Since then, the volunteer staff has increased to 21,500 editors who have indexed more than 1.4 million sites in more than 200,000 categories, according to Skrenta. America Online and its Netscape subsidiary already have the Open Directory on their own sites, and they place advertisements on each page of search results that Open Directory delivers to their customers. This practice is also followed by Lycos, Alta Vista, Hotbot, Metacrawler and scores of other sites. That makes it so widely used that, in Skrenta's words, "We out-refer just about everyone else."
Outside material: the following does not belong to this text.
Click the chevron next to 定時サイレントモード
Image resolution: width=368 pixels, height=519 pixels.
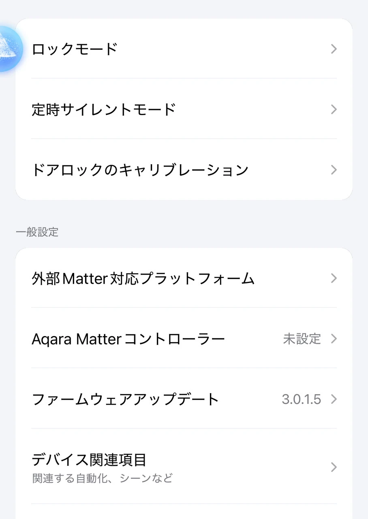coord(334,109)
But the directory itself does not sell ads, and he insists it never will. "We want to keep the environment as clean for the editors as possible," Skrenta said. "If someone is putting in sites for you, you don't want to slow down their experience by gunking it up with ads." As a result, any Web users who do not want ads "gunking up" their screen can set the Open Directory as their home page.

The fact that a project as noncommercial as Open Directory is permitted into an environment as proprietary and commercial as AOL might be seen by some as evidence that AOL "gets it" about the Internet.

And perhaps it does. But it also heightens the contrast between the open, free flow of information that was the original impetus for the Internet today's cash-cold realities: All too predictably, now that it owns one, AOL has already backed off its outraged demand for open access to cable systems, saying the market should decide. With so much money riding on hedging the future, especially if the AOL-Time Warner deal is consummated and inspires similar mega-deals, the real questions are: What are these guys really up to? What will they think of next?

While makers of mega-deals are sure to find and cultivate projects like Open Directory to prove their Net citizenship, they are clearly angling to carve out the same lucrative fiefs they controlled in the good old days before the Internet turned their businesses upside down.

Whether that is their sole intention or whether there is some new gambit that the strategists haven't come up with yet will reveal itself as the AOL-Time Warner merger proceeds. But suffice to say there are likely to be far greater and deeper implications to this deal than we have heard about so far.